Saturday, September 20, 2014
The Family That Is Counted Together Stays Together: How To Eliminate Immigrant Visa Backlogs By Gary Endelman and Cyrus D. Mehta offers a quick fix that President Obama could implement toeliminate immigrant visa backlogs that require prospective immigrants to wait many years to come lawfully to the United States:
"There is nothing in the Immigration and Nationality Act that requires each derivative family member to be counted on an individual basis against the worldwide and country caps. That being so, President Obama tomorrow can issue an executive order providing that this long-established practice be stopped. That single stroke of the pen would revolutionize United States immigration policy and, at long last, restore balance and fairness to a dysfunctional immigration system badly in need of both. If all members of a family are counted together as one unit, rather than as separate and distinct individuals, systemic visa retrogression will quickly become a thing of the past."

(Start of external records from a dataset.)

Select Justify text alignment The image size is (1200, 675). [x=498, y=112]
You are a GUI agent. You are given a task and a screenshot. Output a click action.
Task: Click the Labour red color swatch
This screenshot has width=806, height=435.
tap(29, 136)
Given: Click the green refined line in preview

Asylum Access Ecuador won a landmark victory last week when Ecuador’s Constitutional Court struck down key provisions of a restrictive refugee law.
Since 2012, Decree 1182 has imposed serious barriers for refugees seeking safety in Ecuador, including a requirement that refugees file paperwork within 15 days of arrival – often just days after receiving a death threat or seeing a family member murdered. The decree also required refugees to prove they were individually targeted for persecution, rather than fleeing generalized violence.

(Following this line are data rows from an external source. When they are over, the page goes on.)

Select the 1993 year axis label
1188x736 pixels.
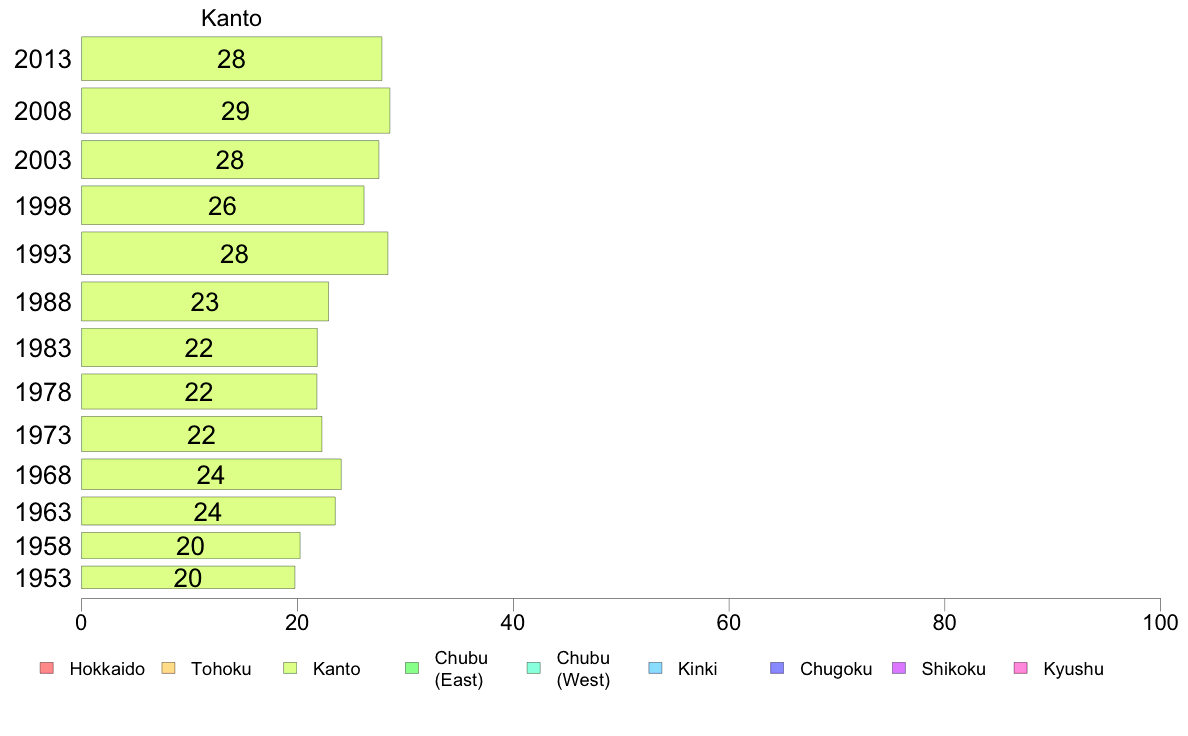[x=43, y=254]
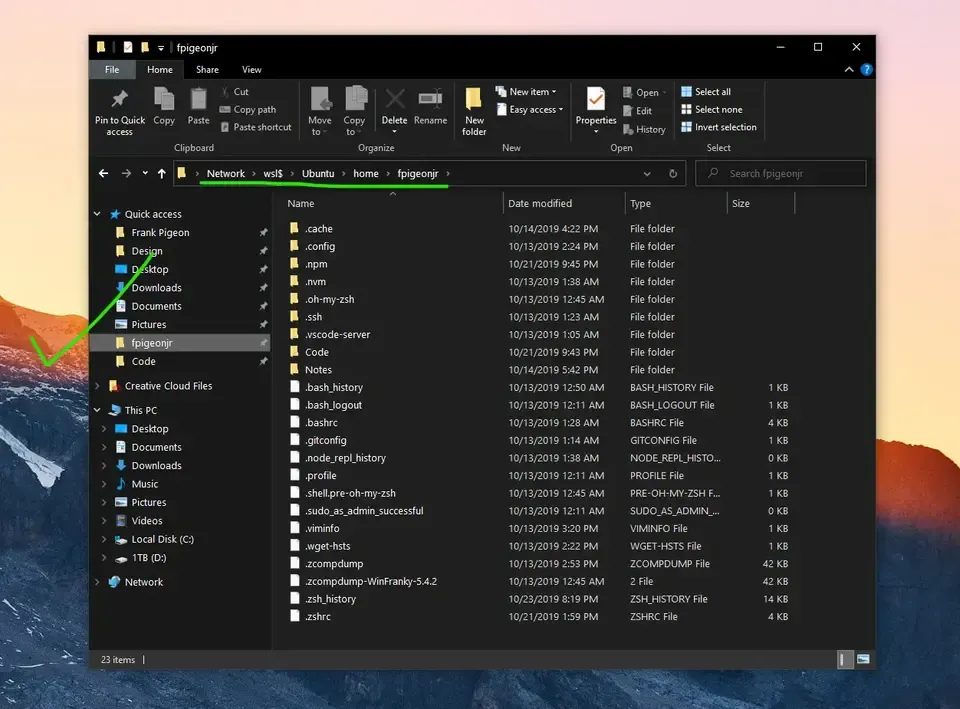Viewport: 960px width, 709px height.
Task: Click the Up directory arrow
Action: pos(161,173)
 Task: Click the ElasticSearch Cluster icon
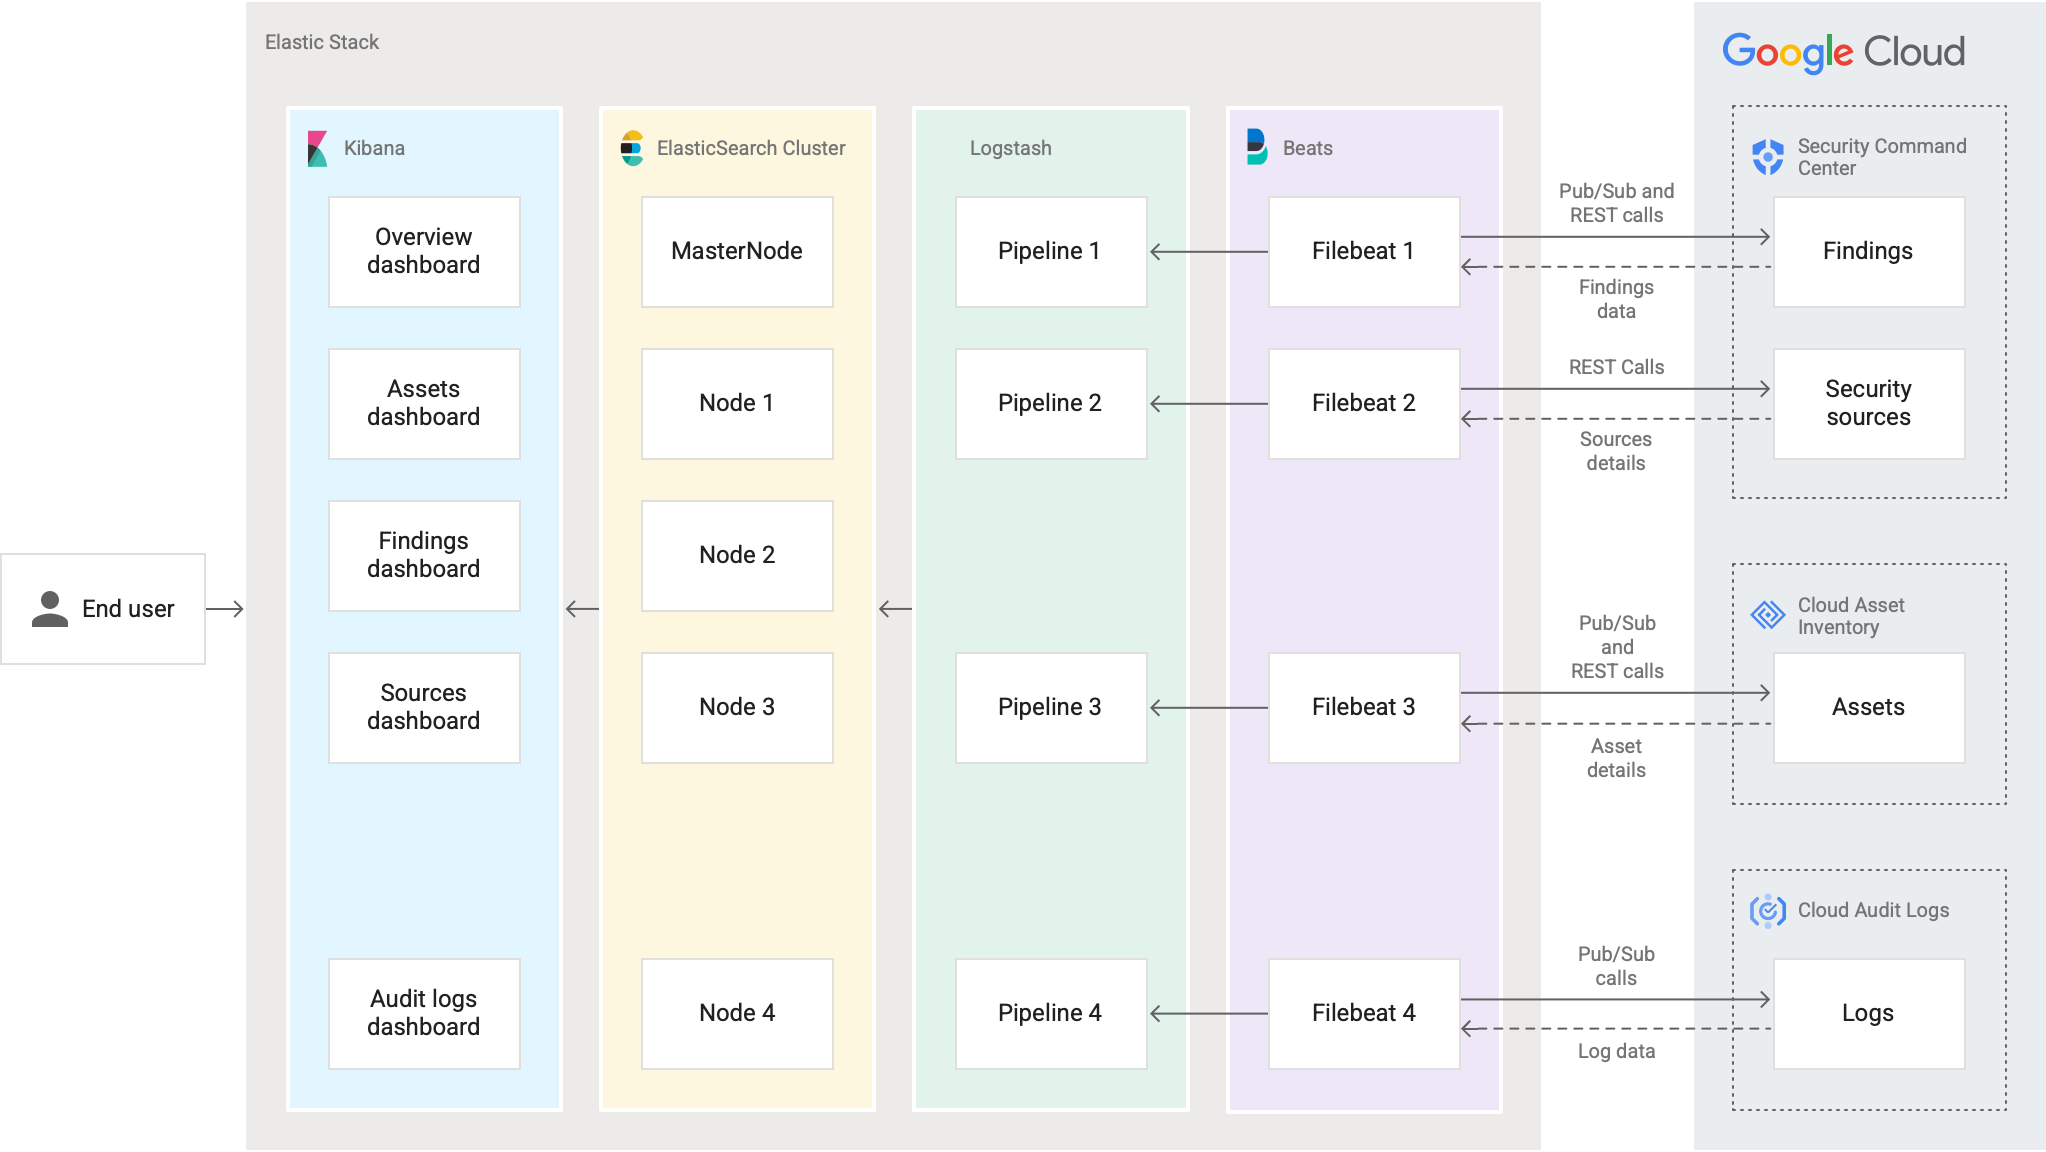tap(631, 146)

Most refugees were unaware of the 15-day filing requirement, and the government provided no notice at the border. Refugees who failed to file on time were denied legal status, leaving them unable to work and at risk of deportation back to sometimes life-threatening danger.
With the September 15 decision, refugees now have three months to file petitions for legal status, and 15 to 30 days to appeal a denial (up from 3 to 5 days under Decree 1182). Friday’s decision also extends protection to refugees fleeing generalized violence, reinstating a legal definition set forth in the Cartagena Declaration, a regional human rights document.